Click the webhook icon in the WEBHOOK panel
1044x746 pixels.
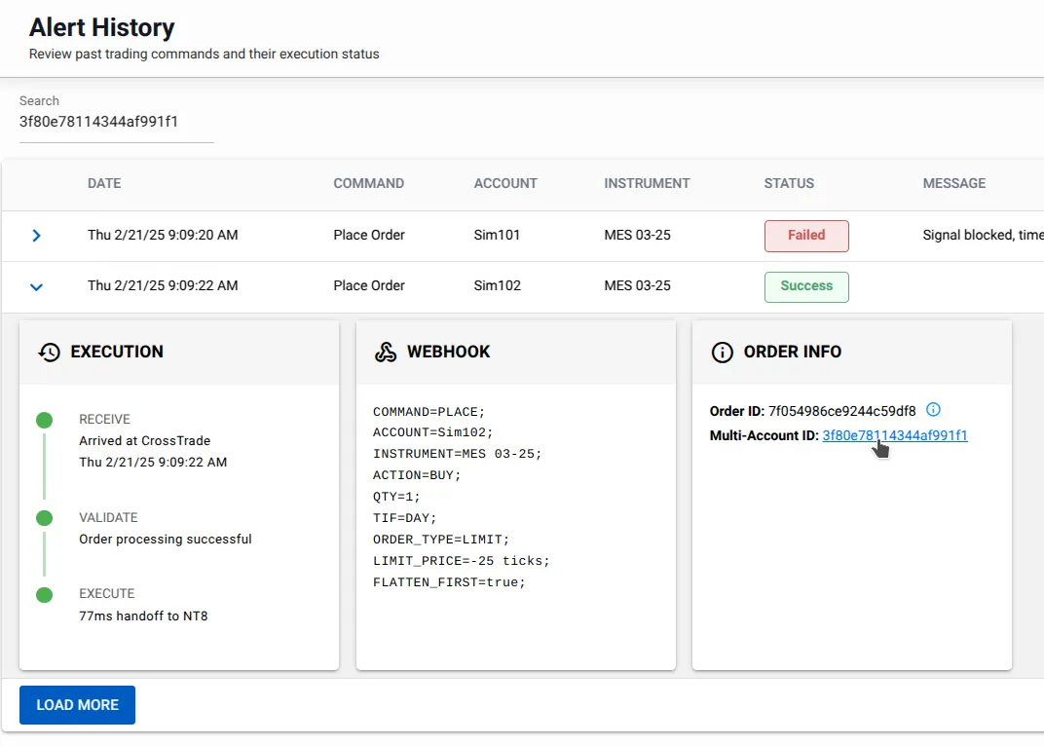tap(387, 352)
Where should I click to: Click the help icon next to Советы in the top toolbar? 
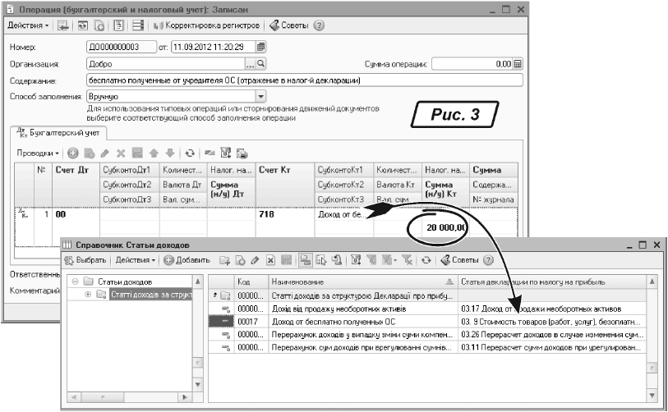(319, 25)
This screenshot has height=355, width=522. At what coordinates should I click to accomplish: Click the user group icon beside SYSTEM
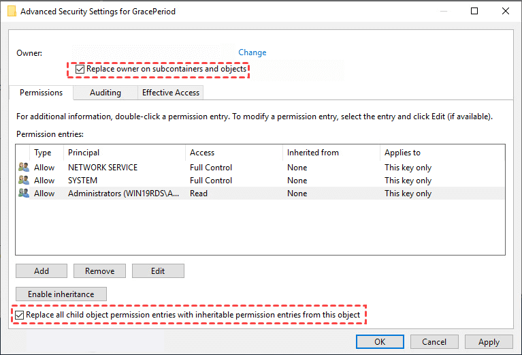click(24, 181)
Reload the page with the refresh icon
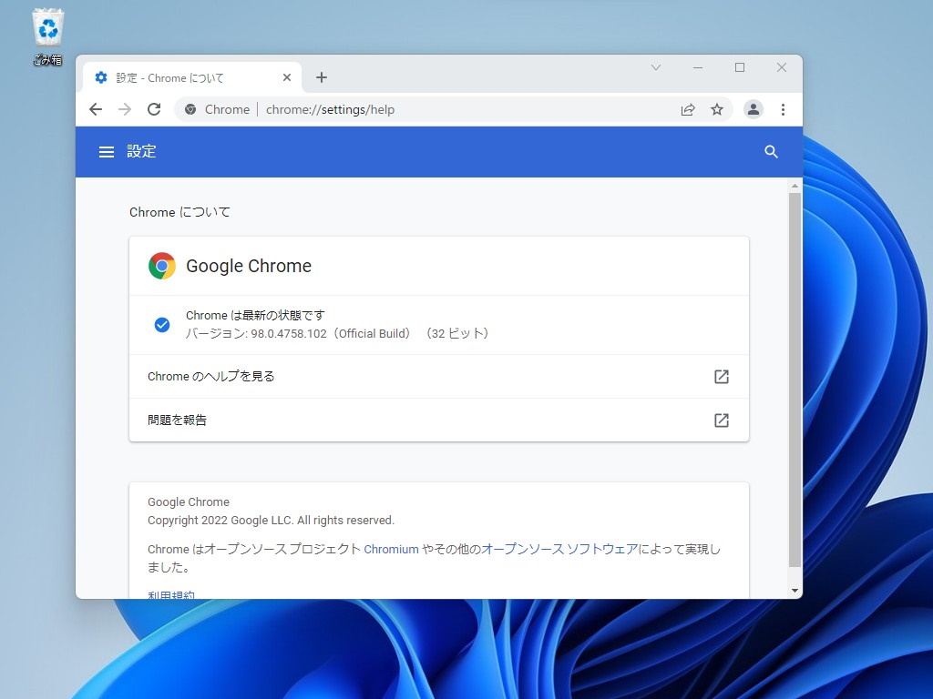 point(154,108)

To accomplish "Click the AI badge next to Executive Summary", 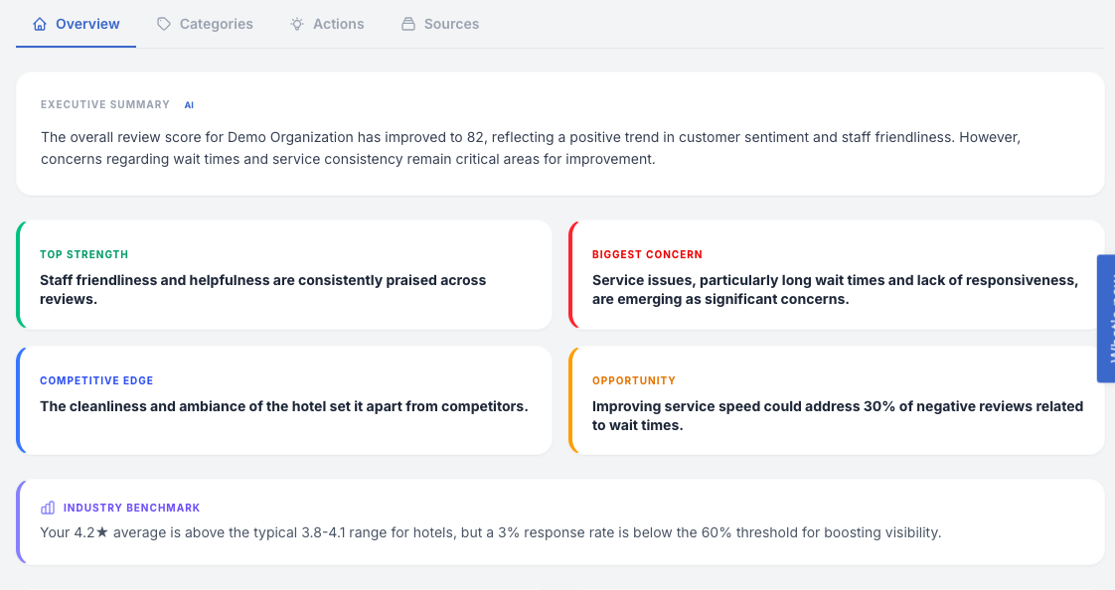I will (189, 104).
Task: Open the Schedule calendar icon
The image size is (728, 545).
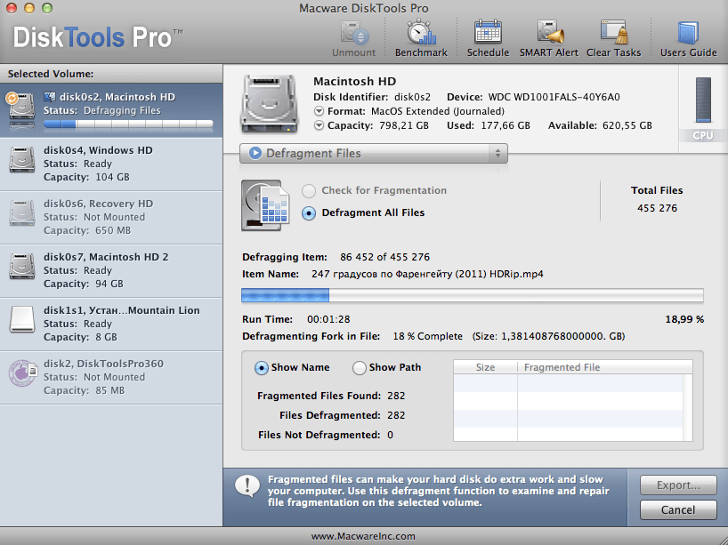Action: point(488,32)
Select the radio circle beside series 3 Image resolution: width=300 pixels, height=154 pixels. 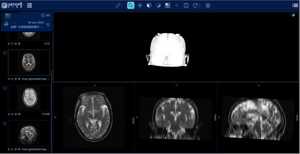(x=5, y=53)
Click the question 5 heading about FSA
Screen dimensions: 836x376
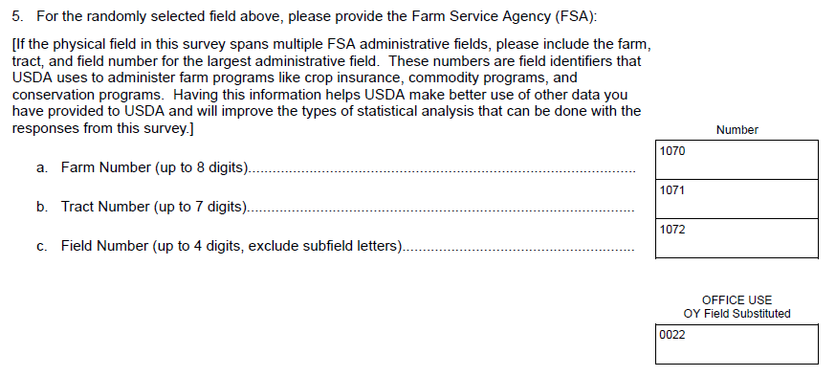coord(304,16)
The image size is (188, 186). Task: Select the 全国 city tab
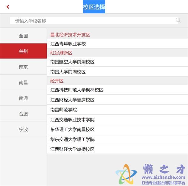tap(23, 36)
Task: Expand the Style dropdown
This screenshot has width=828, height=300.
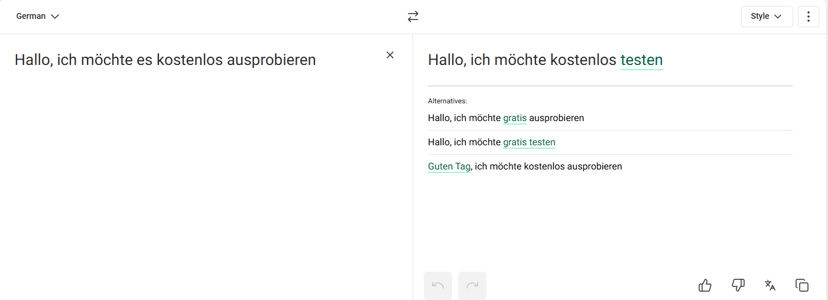Action: (767, 17)
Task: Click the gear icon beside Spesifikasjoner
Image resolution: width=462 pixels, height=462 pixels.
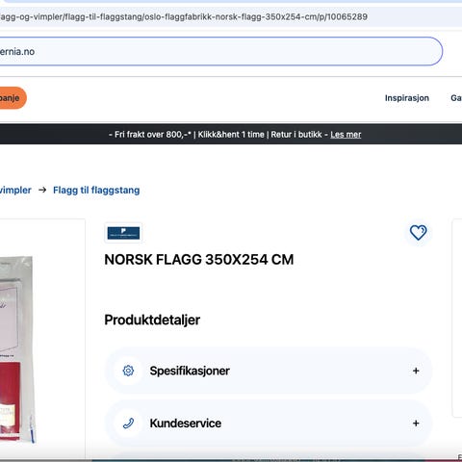Action: tap(128, 371)
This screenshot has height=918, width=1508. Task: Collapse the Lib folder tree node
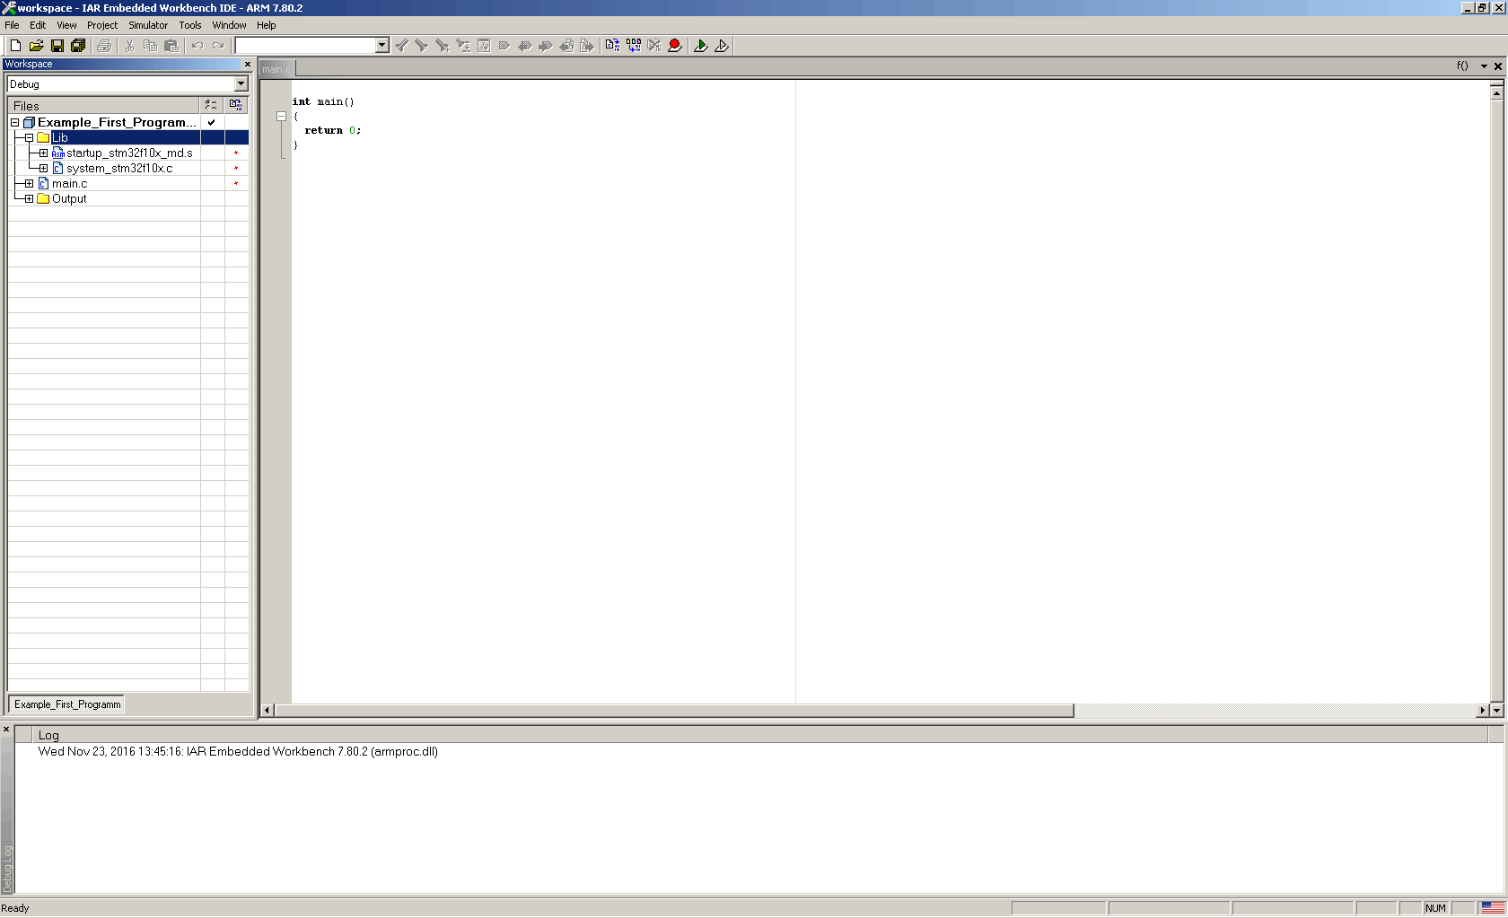29,137
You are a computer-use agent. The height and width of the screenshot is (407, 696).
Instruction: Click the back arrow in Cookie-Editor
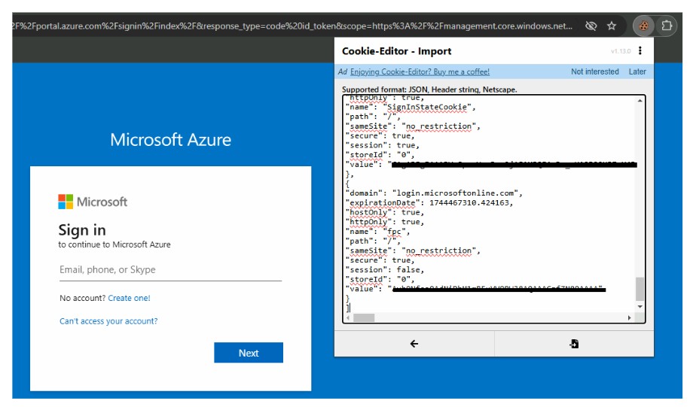click(x=414, y=344)
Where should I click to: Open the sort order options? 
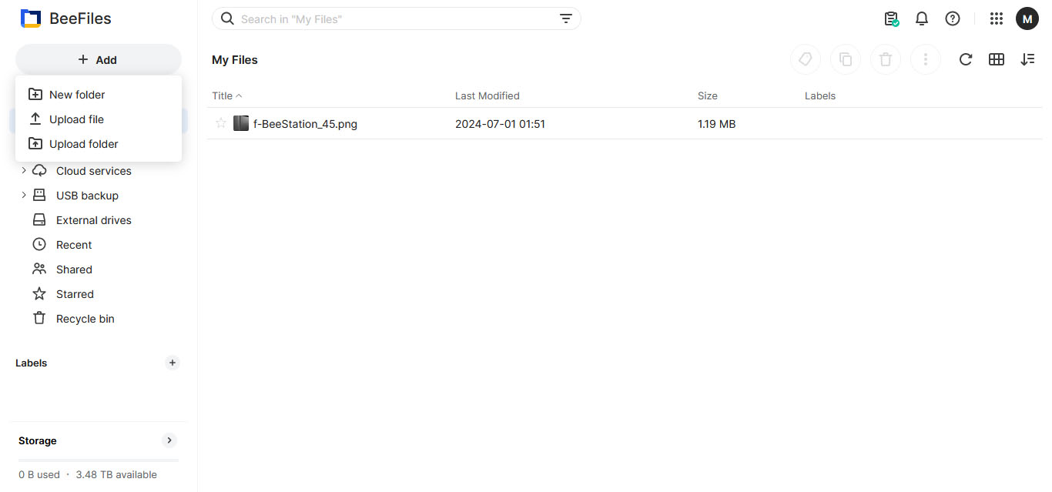click(x=1027, y=59)
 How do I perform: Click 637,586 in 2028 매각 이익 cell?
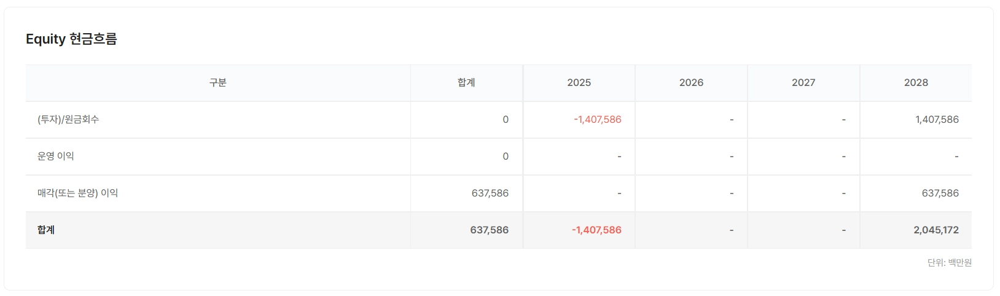(x=940, y=193)
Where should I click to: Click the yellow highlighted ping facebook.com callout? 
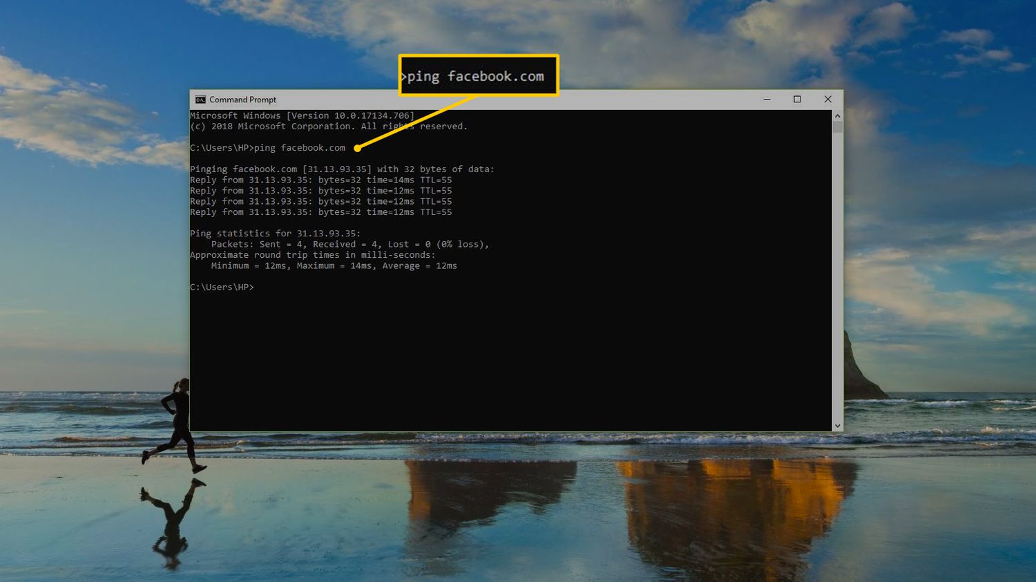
────────────────────────────────────────
**EXERCISE AIM**
Each line from the one bearing "Image resolution: width=462" through the final line of the records is to be copied exactly, and no pictures are to be included.

**FINAL ANSWER**
Image resolution: width=462 pixels, height=462 pixels.
Action: tap(128, 371)
This screenshot has height=918, width=1508. Task: Collapse the Lib folder tree node
29,137
You are a computer-use agent. The height and width of the screenshot is (407, 696).
Instruction: Click the back arrow in Cookie-Editor
click(x=414, y=344)
Where should I click to: Open the sort order options? 
click(x=1027, y=59)
 How do I perform: Click 637,586 in 2028 매각 이익 cell?
(x=940, y=193)
Where should I click to: Click the yellow highlighted ping facebook.com callout? 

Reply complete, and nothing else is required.